◆ **What this task involves**
Whatever lies between the line that holds "The image size is (1198, 760)." and the final line of the records below, both included, should be repeated exactly; leave out the pictures and add nothing.

(Stored records)
BEGIN
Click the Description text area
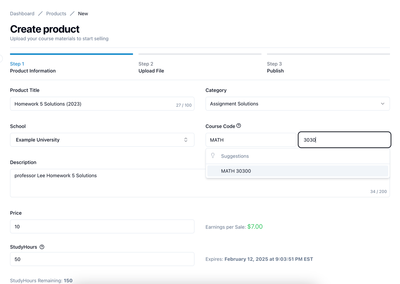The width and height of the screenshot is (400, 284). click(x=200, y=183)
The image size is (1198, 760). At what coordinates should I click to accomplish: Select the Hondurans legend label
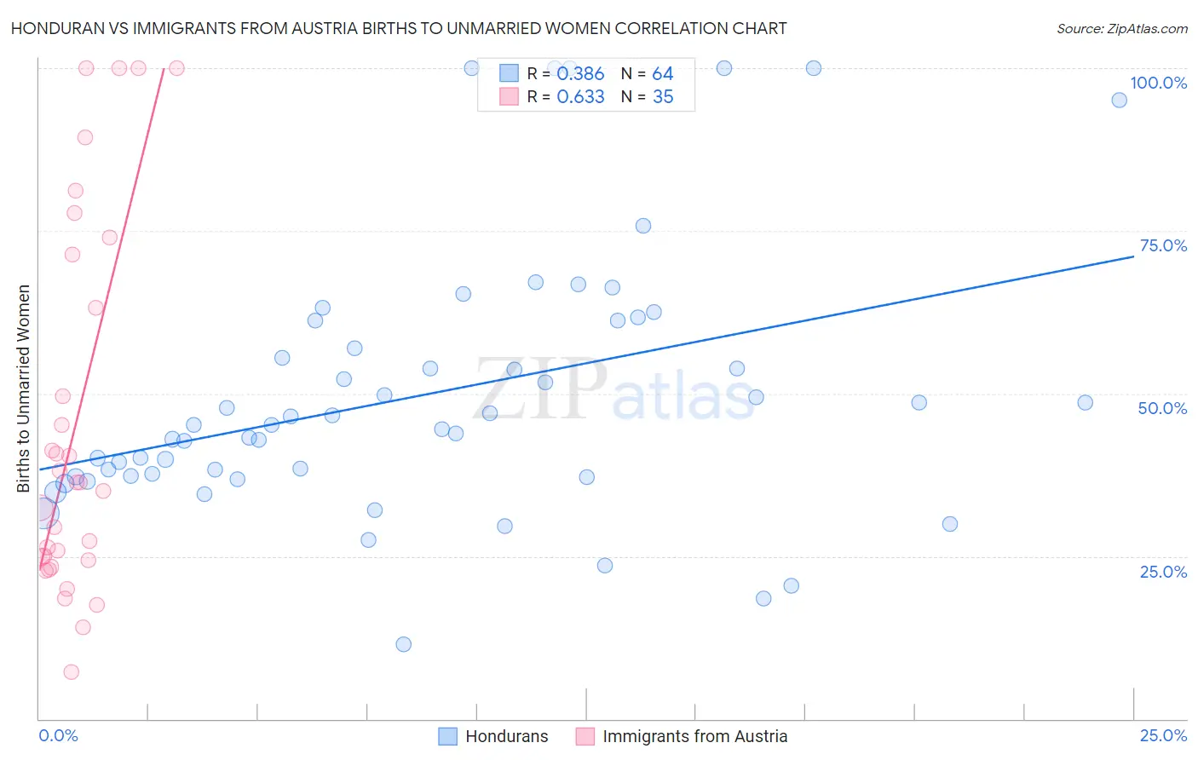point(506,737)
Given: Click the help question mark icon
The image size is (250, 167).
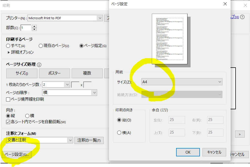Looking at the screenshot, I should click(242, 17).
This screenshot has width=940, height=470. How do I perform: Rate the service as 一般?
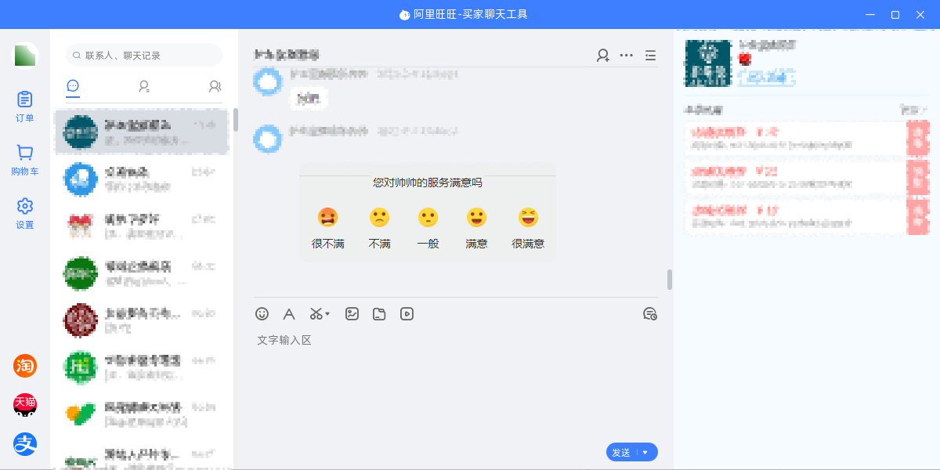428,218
END
◆ **Your response**
The image size is (1198, 760). At what coordinates should I click to accomplish: Select the Hondurans legend label
point(506,737)
Given: Click the help question mark icon
The image size is (250, 167).
Looking at the screenshot, I should click(242, 17).
This screenshot has width=940, height=470. How do I perform: Rate the service as 一般?
428,218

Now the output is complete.